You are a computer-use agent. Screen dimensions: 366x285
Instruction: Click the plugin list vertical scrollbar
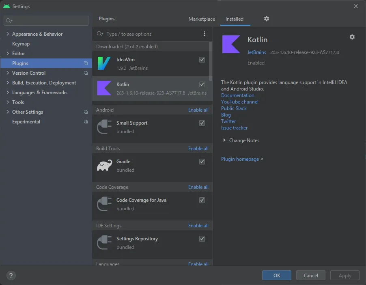click(x=211, y=61)
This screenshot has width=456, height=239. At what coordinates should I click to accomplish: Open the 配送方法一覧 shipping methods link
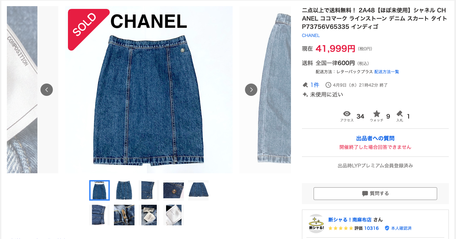[387, 72]
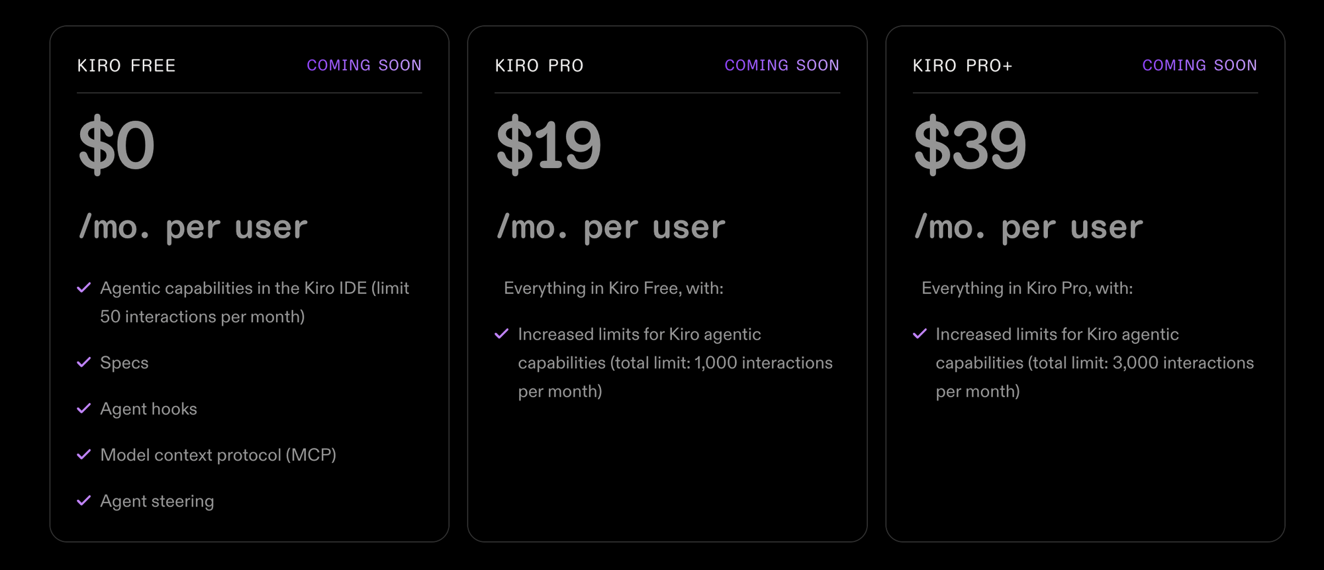The height and width of the screenshot is (570, 1324).
Task: Click 'Everything in Kiro Pro, with:' text
Action: pyautogui.click(x=1027, y=289)
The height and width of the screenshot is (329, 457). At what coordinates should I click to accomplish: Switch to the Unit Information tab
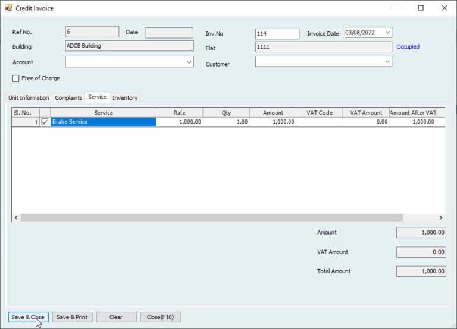[x=29, y=98]
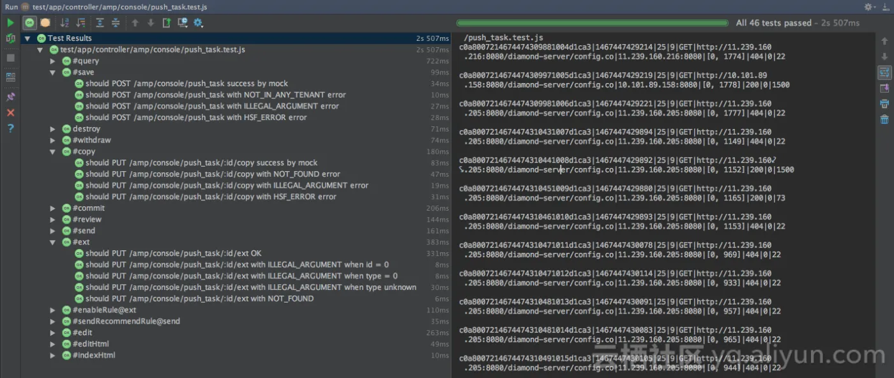Click the Print console output icon
This screenshot has height=378, width=894.
(x=884, y=103)
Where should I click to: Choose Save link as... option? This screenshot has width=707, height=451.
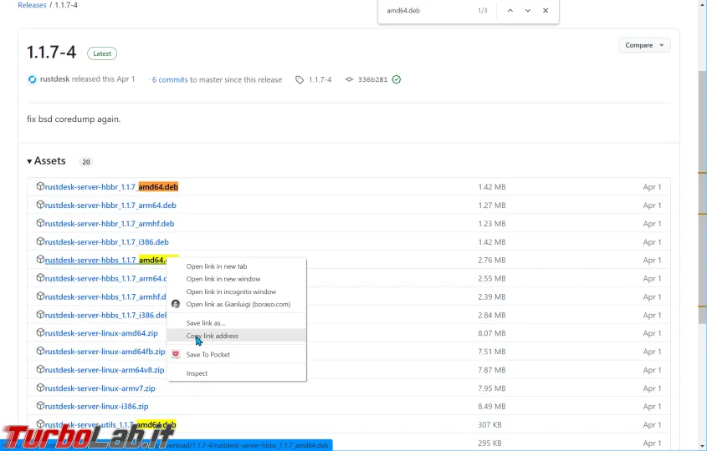click(206, 323)
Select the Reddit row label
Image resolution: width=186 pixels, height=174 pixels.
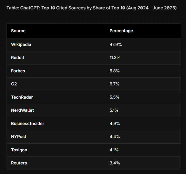[18, 58]
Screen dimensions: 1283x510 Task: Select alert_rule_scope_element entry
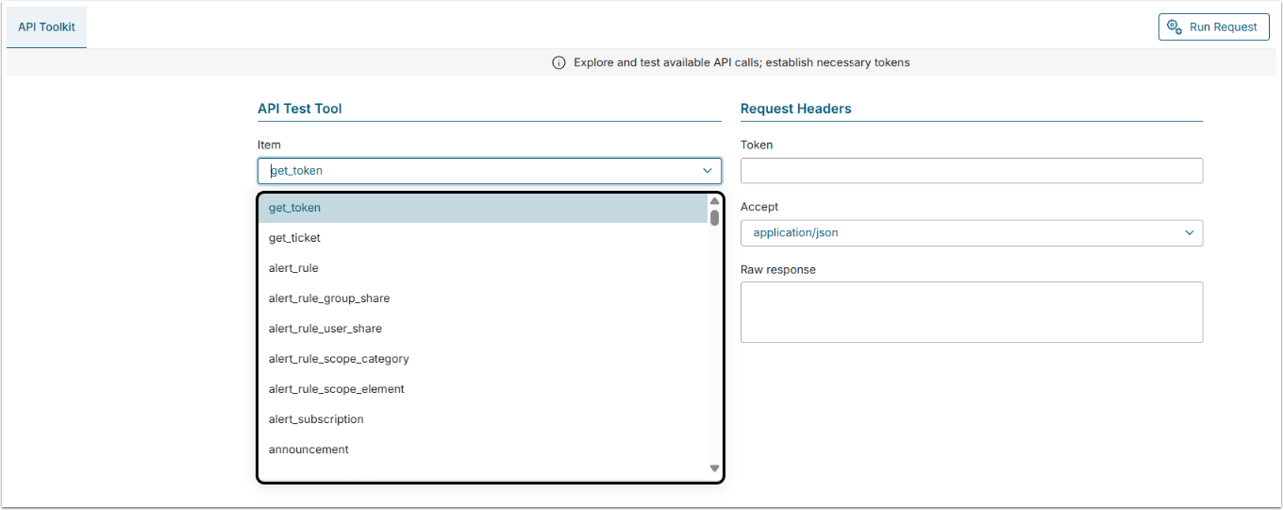click(336, 389)
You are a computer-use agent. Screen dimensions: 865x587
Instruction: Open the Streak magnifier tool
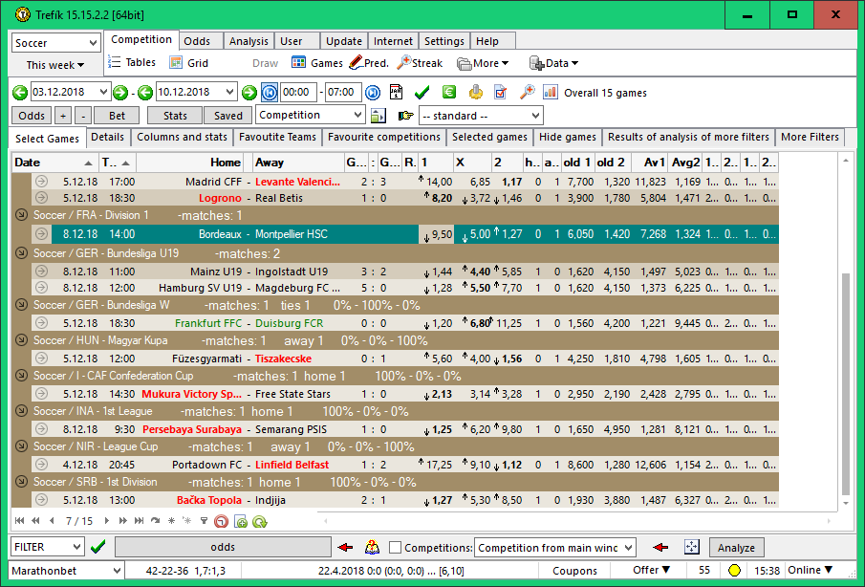tap(404, 63)
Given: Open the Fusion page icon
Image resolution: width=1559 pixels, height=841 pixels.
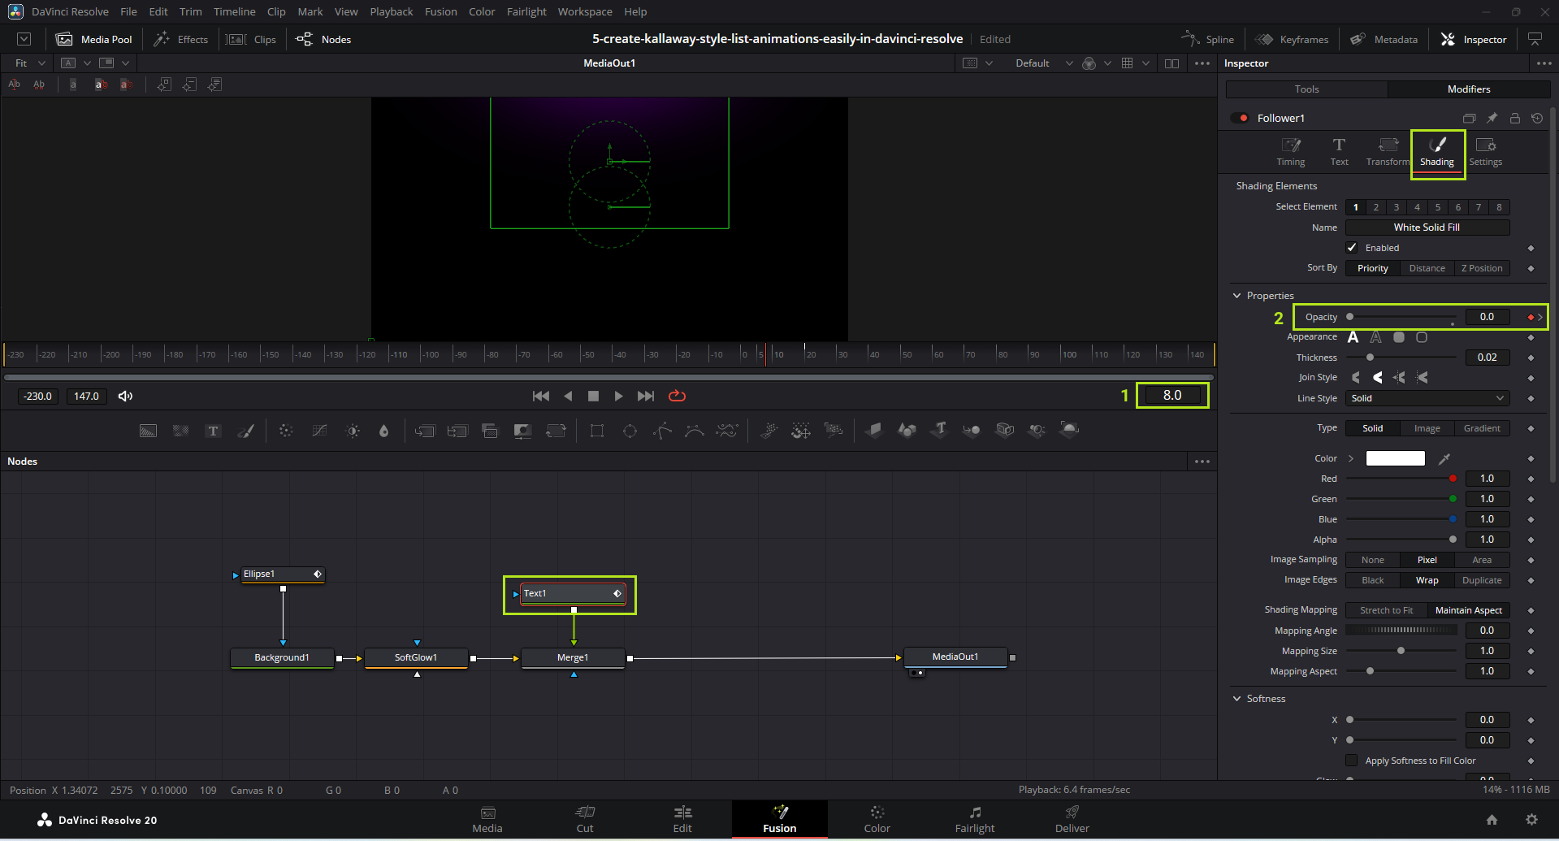Looking at the screenshot, I should (779, 813).
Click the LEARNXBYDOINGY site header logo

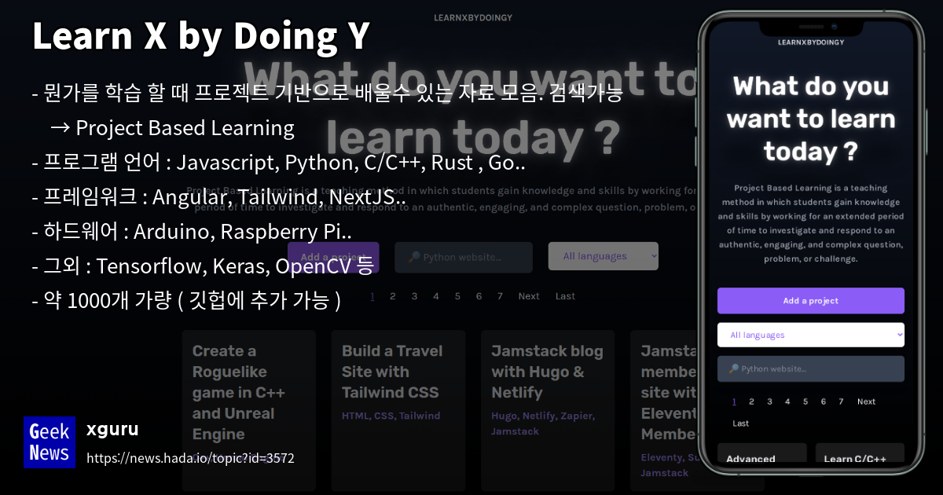(473, 17)
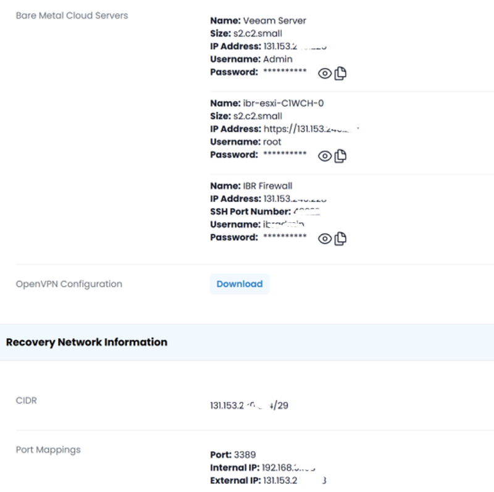Copy the Veeam Server password
This screenshot has width=494, height=492.
point(340,73)
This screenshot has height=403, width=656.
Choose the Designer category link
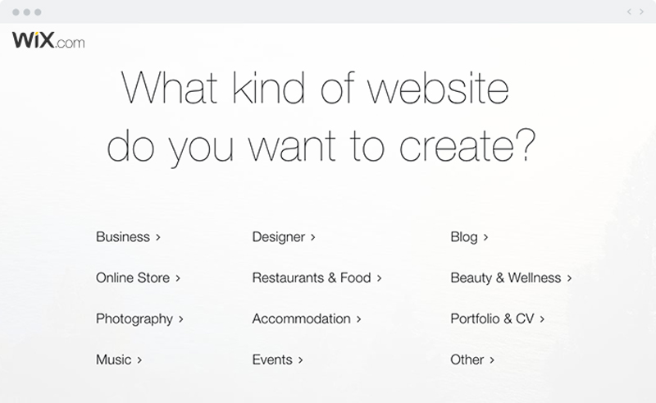(x=278, y=237)
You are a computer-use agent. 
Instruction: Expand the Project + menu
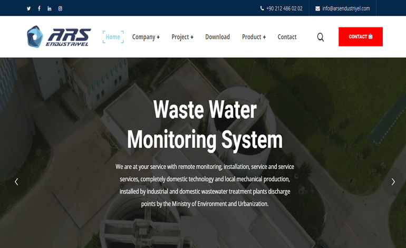click(x=182, y=37)
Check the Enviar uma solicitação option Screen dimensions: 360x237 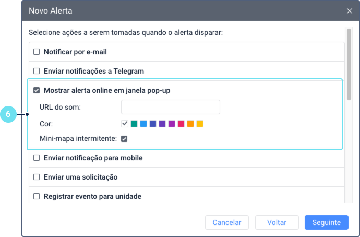click(37, 177)
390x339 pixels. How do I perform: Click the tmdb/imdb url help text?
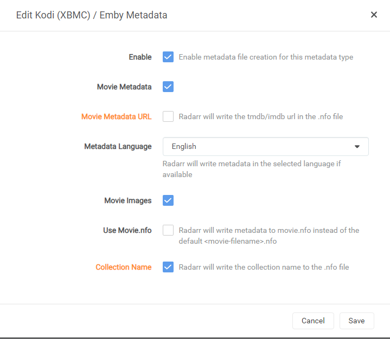[x=260, y=116]
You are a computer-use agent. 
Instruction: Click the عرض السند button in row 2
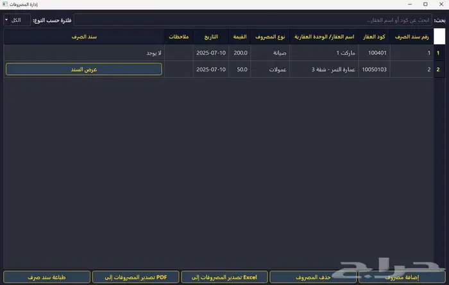point(84,69)
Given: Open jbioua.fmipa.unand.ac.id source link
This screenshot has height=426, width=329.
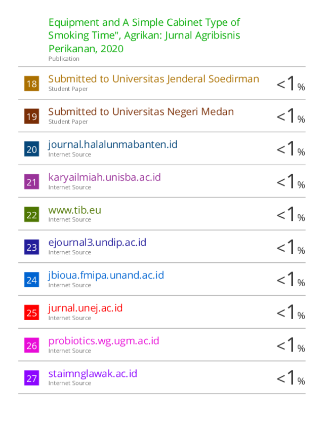Looking at the screenshot, I should 106,275.
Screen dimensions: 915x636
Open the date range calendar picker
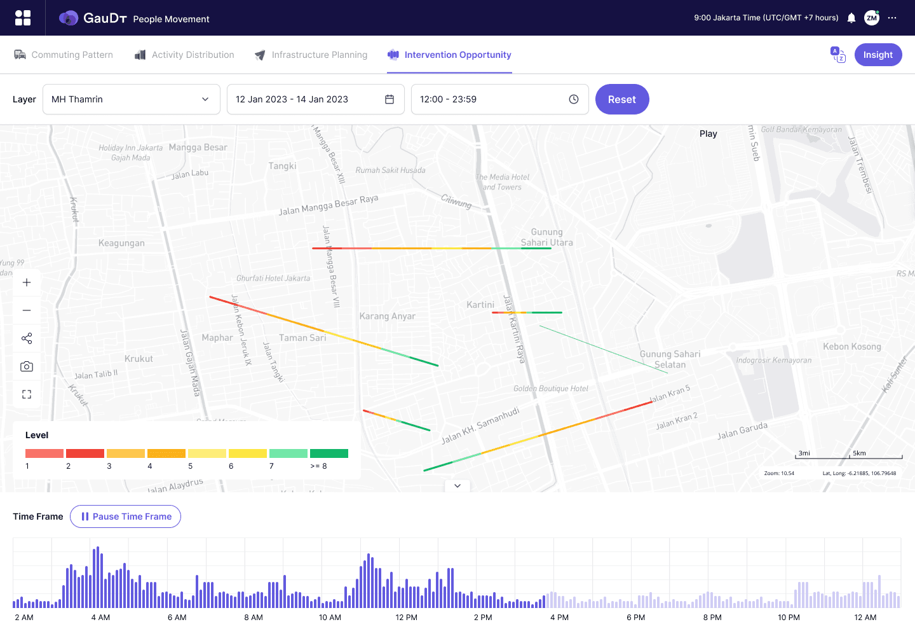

----

• **Task details**
Go through the material above and copy each line that holds the string "Given".

• **Result of this task**
Given: Open the Fusion page icon
Given: Open jbioua.fmipa.unand.ac.id source link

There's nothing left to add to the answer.